Jan 2019

Home-grown health

Written by Allison Cooper

Registered dietician  Mpho Tshukudu believes that people’s weight issues will resolve themselves when they trust the wisdom of the ancestors, prepare their food slowly and eat it with people they love.

After many years of suffering from leaky gut syndrome and numerous food allergies, Tshukudu took a closer look at her Anglo-Euro centric diet.

“I realised that, like me, most of my clients were middle-class black South Africans and the first generation with lifestyle diseases.  As we moved further away from our heritage and acculturated to the western and city lifestyle, including what we cooked and ate, we gained weight.”

She said many of her clients were being diagnosed with lifestyle diseases such as diabetes, high blood pressure and abdominal fat (mkhaba).

“And then it hit me. If we are what we eat. If we ignore our familial taste presence, then we become someone else,” she said.

Tshukudu learnt that African food is healthy and delicious and that the answers that we have been looking for to solve our health problems are right under our noses. “We have been eating foraged, organic, ancient, gluten-free, vegan, low GI, low GL, slow-cooked, seasonal, sustainable, grass-fed, hormone-free for generations,” she said.
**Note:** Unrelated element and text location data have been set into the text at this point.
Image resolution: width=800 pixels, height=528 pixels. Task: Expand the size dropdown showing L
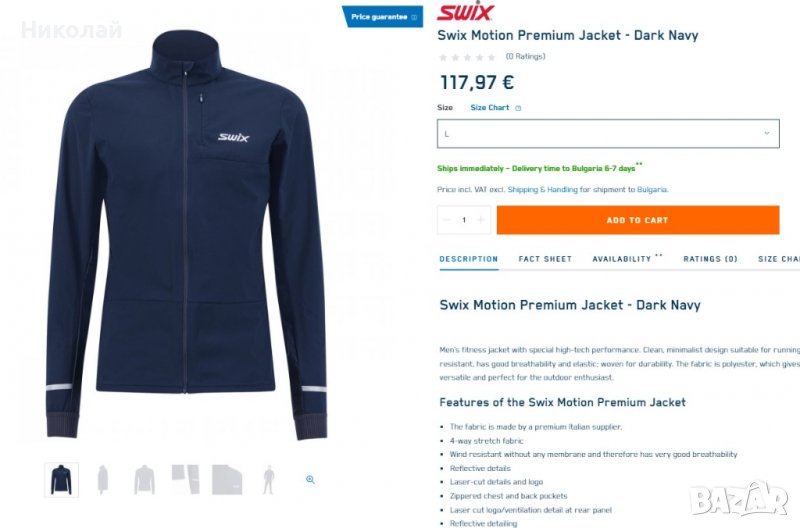[608, 134]
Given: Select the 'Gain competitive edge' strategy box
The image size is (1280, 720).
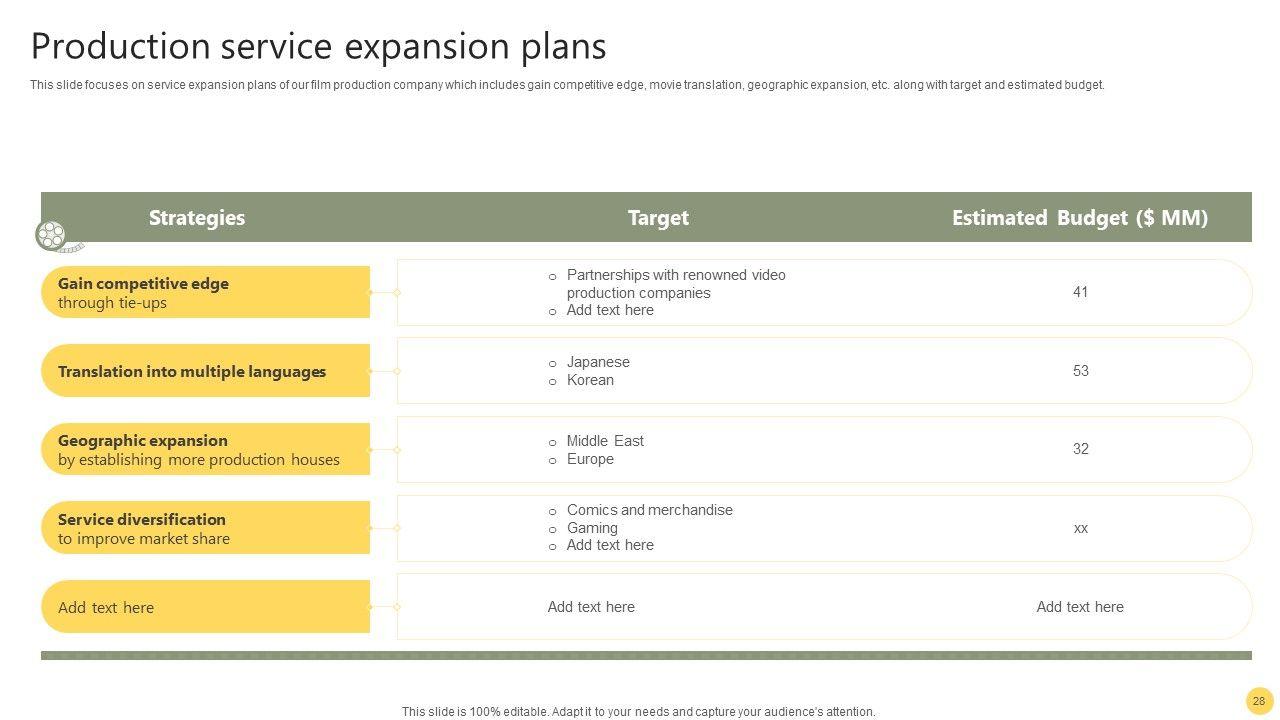Looking at the screenshot, I should (x=206, y=293).
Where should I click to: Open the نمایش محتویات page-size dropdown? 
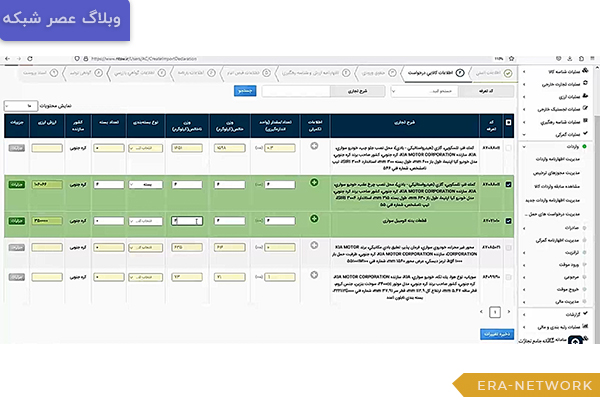[x=16, y=105]
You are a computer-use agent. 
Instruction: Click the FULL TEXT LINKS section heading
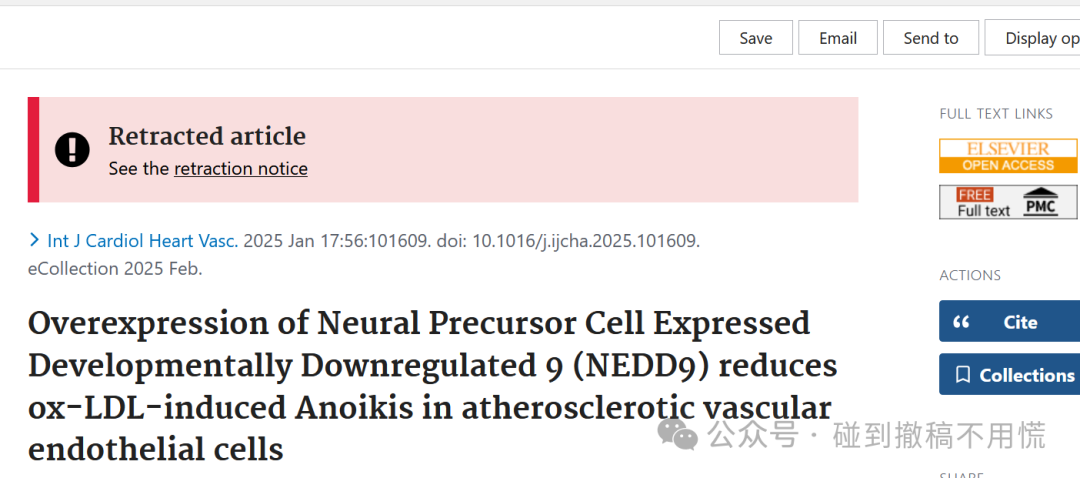point(996,114)
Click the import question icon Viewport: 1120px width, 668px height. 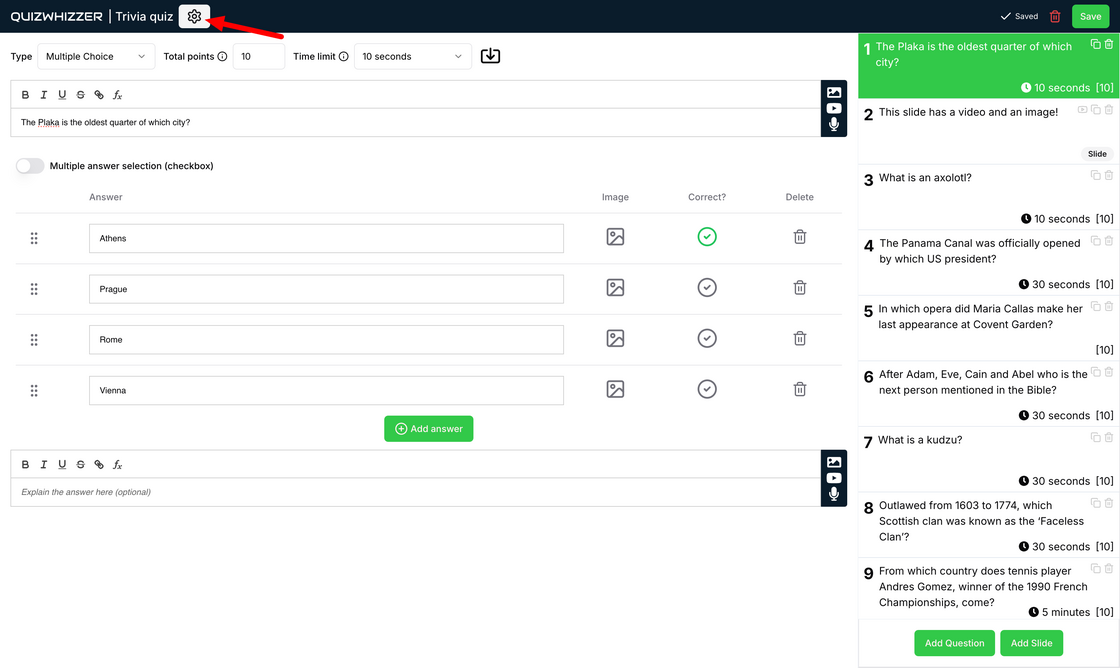[490, 56]
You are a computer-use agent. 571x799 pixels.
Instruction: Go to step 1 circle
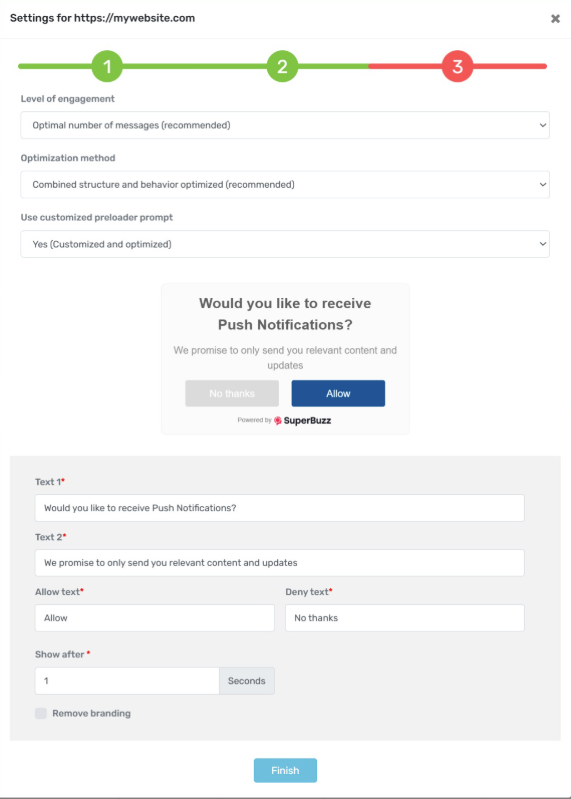pyautogui.click(x=107, y=66)
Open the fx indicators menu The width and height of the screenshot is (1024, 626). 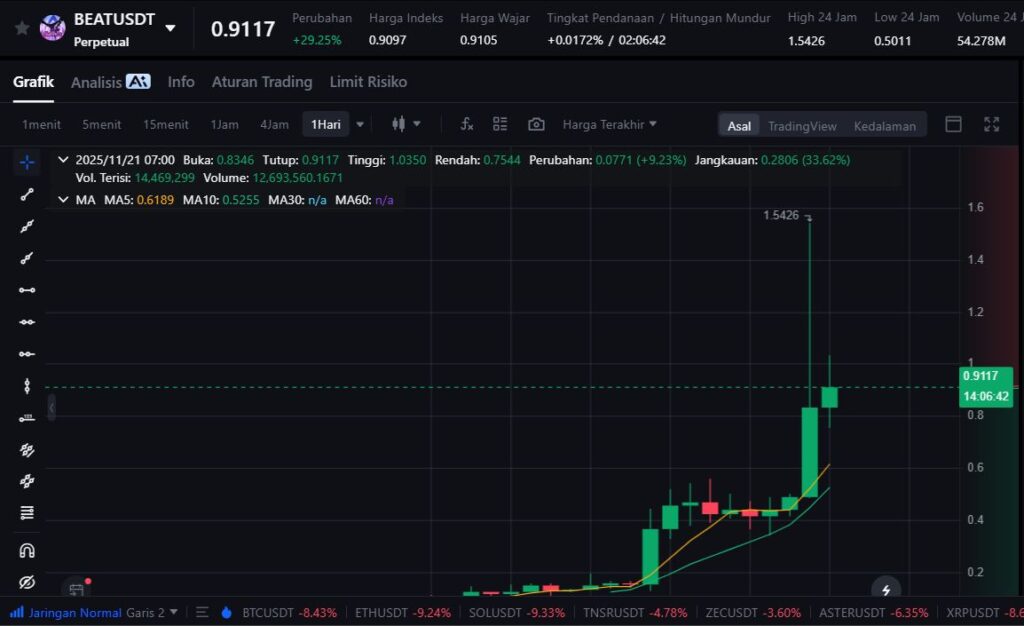[x=466, y=124]
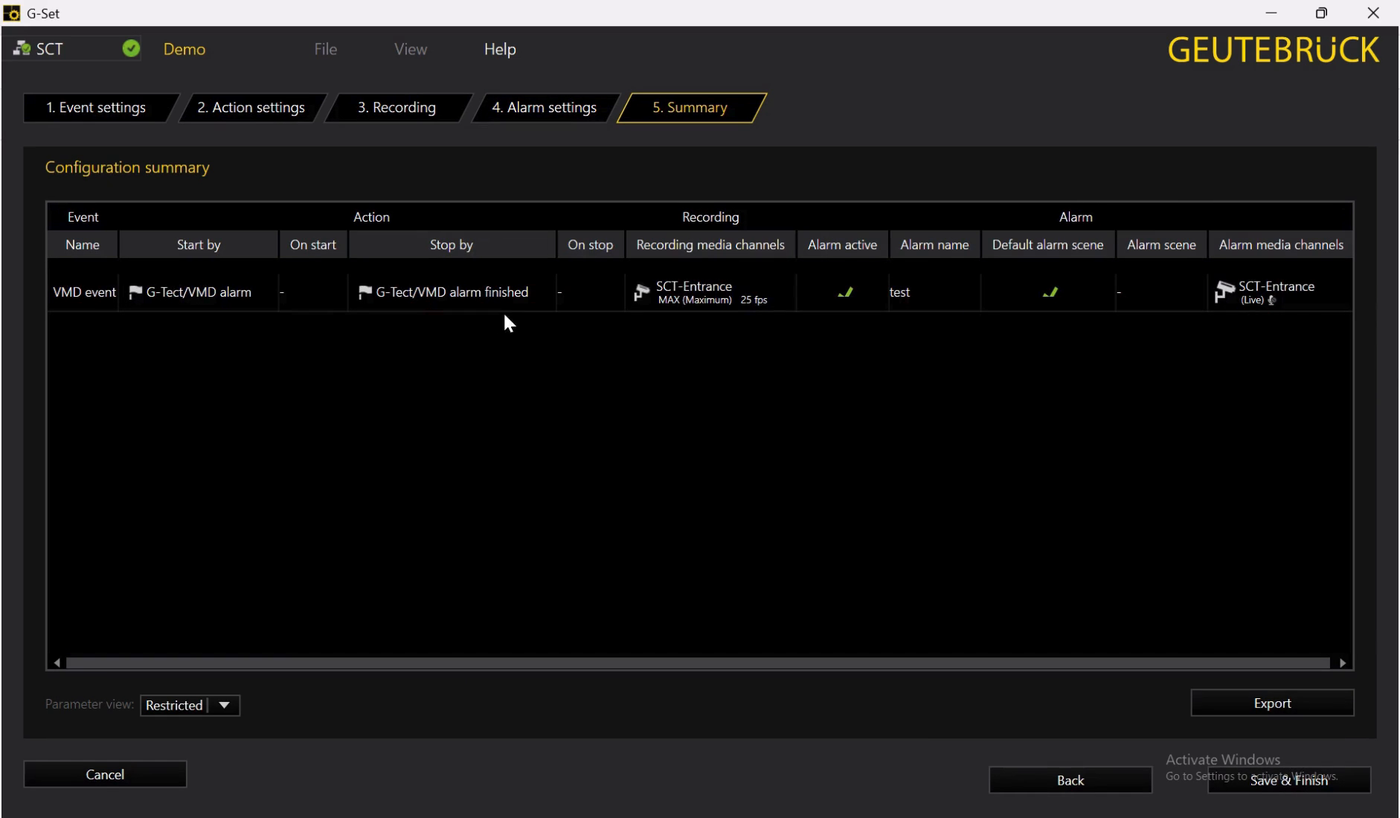Go to the 1. Event settings tab
1400x818 pixels.
click(x=96, y=108)
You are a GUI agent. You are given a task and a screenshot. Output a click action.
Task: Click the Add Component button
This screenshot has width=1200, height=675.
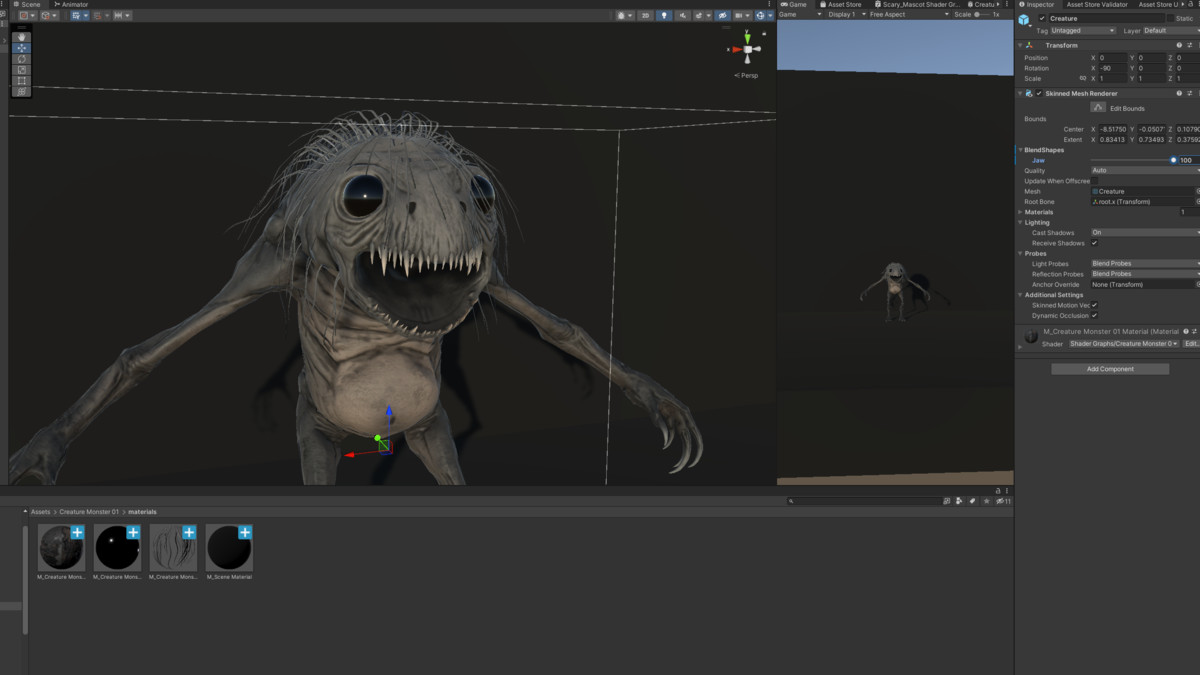click(1109, 368)
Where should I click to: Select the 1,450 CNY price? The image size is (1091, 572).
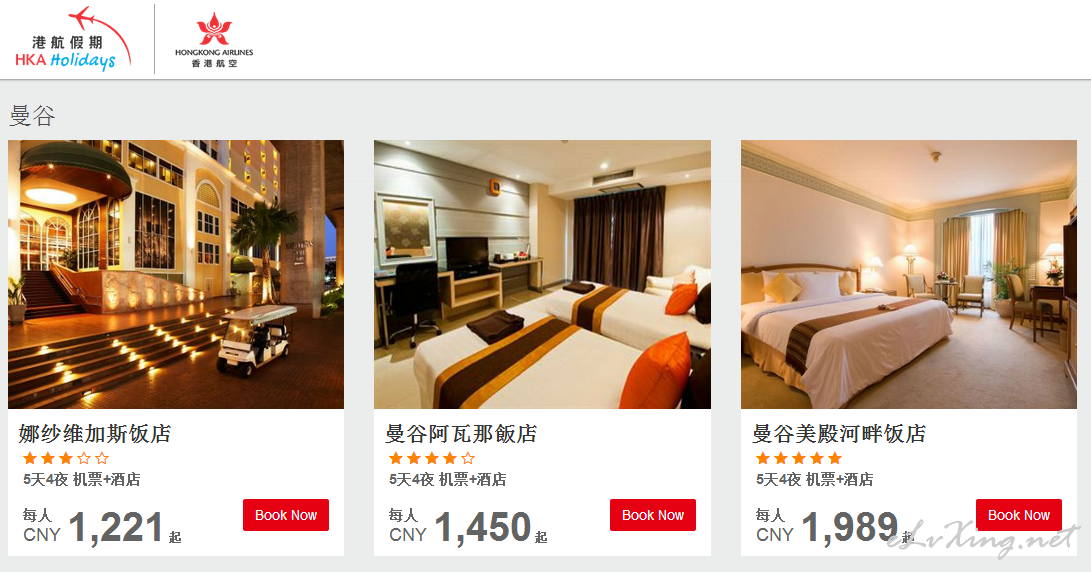tap(482, 527)
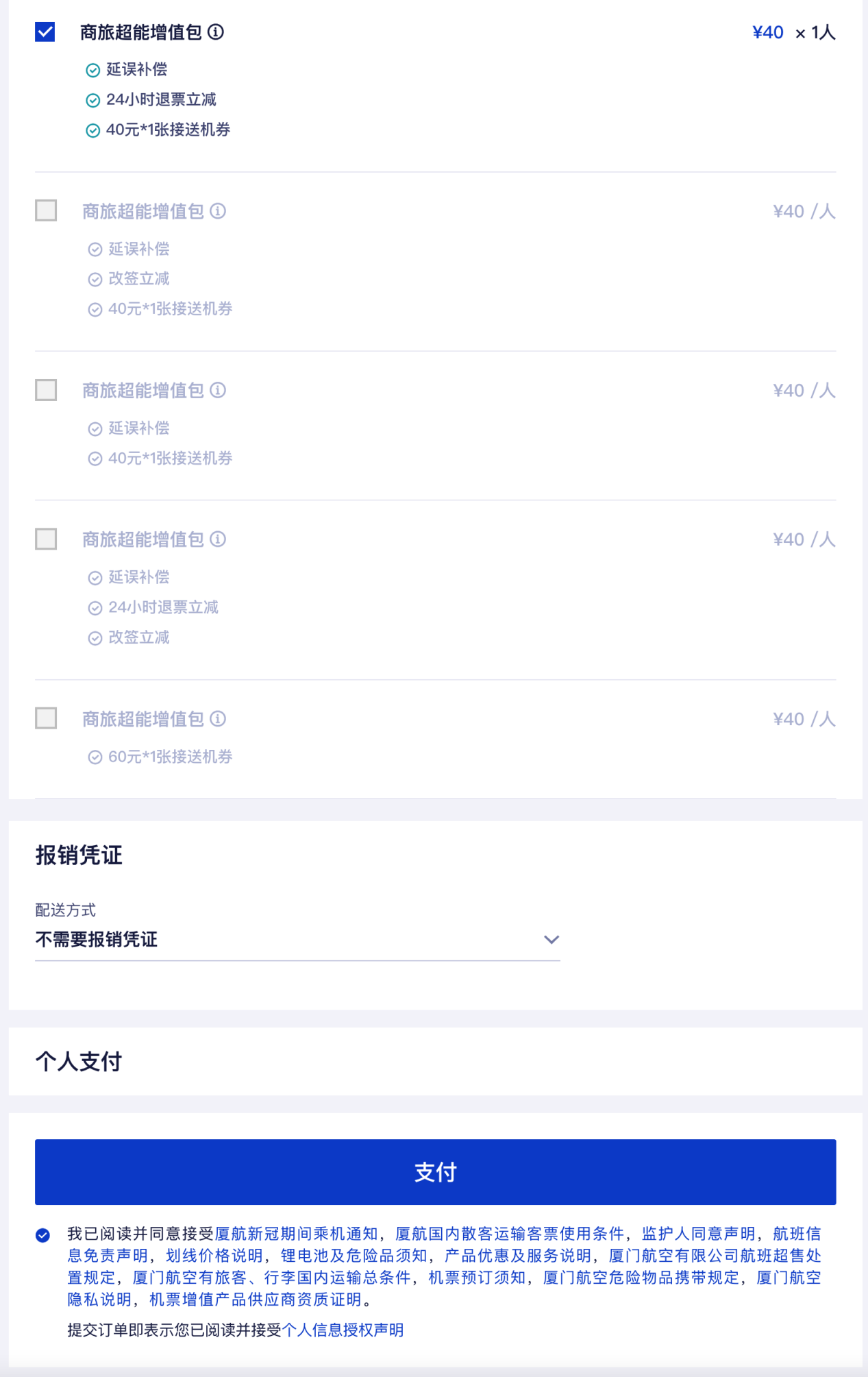
Task: Open 机票增值产品供应商资质证明 link
Action: click(x=255, y=1300)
Whilst studying functional medicines, she was inspired to write the book, Eat Ting, which identifies the root cause of diseases and uses specific nutritional compounds to treat or manage illness.

“The foods mostly spoken about were American, Chinese and European. I wanted to implement the strategies when treating my patients and decided to research healthy, nutritious foods from Southern Africa.  I learnt a lot from older patients and families about traditional and indigenous foods and food systems and realised that African foods are healthy, low-GI, organic, free-range and gluten free and can be used to manage and maintain a healthy lifestyle,” she said.

Going back to your roots to eat healthily has various advantages, including that food is easily available and cost effective. “Food grows easily in rural areas because it is indigenous and is therefore used to the climate and soil composition,” said Tshukudu.

“The food that is around you is healthy and sometimes superior in taste and nutrition, compared to store-bought products that may be stripped of fibre, vitamins and minerals and filled with sugar, salt and unhealthy fats.”

Take control of your diet

Tshukudu explains that the reasons South Africans are becoming overweight and there is an increase in lifestyle diseases is because more people opt to eat takeaways and store-bought food. They exercise less and are not involved with food production and thus lose touch with the effort taken to prepare a meal.

“We associate foods from rural areas with poverty. But, because the ‘new’ foods are not our preferred taste and they lack nutrition, we tend to overeat in an effort to feel full,” she said. 

To take control of your diet and get back to nutrient-dense foods, Tshukudu has these tips for South Africans:

  • Take control of what you eat
  • Appreciate local foods
  • Teach children about their food heritage and customs associated with the food
  • Start a small garden to grow your own food.

“Home-grown food is fresher than store-bought items; home gardening uses less chemicals, such as pesticides; and gardening is therapeutic, a form of exercise that can help family members bond and encourages children to learn about where food comes from,” she said.

Lunchbox ideas

When adding items to your lunchbox, Tshukudu suggested that vegetables, especially traditional leaves (morogo), are more nutritious than spinach and they grow easily in rural areas. You can also add a fruit, especially indigenous and traditional ones such as mulberry and figs; and raw nuts, such as groundnuts, marula or cashews. You can also cook with nuts. For example, sorghum porridge; morogo cooked with nuts or peanut butter; and samp, beans and ground nuts with cabbage.

What is for dinner?

Tshukudu urges you to consider legumes (beans and lentils) because they make great stews in winter and can be added to salad or mixed with whole sorghum or corn (dikgobe). They can also be used to make burger patties and are a good source of plant protein, fibre and minerals.

She also recommends offal (intestines, hearts, gizzards, tripe and trotters), which is a nutritious protein source and is inexpensive; and the inclusion of potatoes, sweet potatoes, amadumbe, traditional squash and pumpkins to your diet.

“Do not add sugar to the sweet potato and squash and eat the skin when possible,” she said.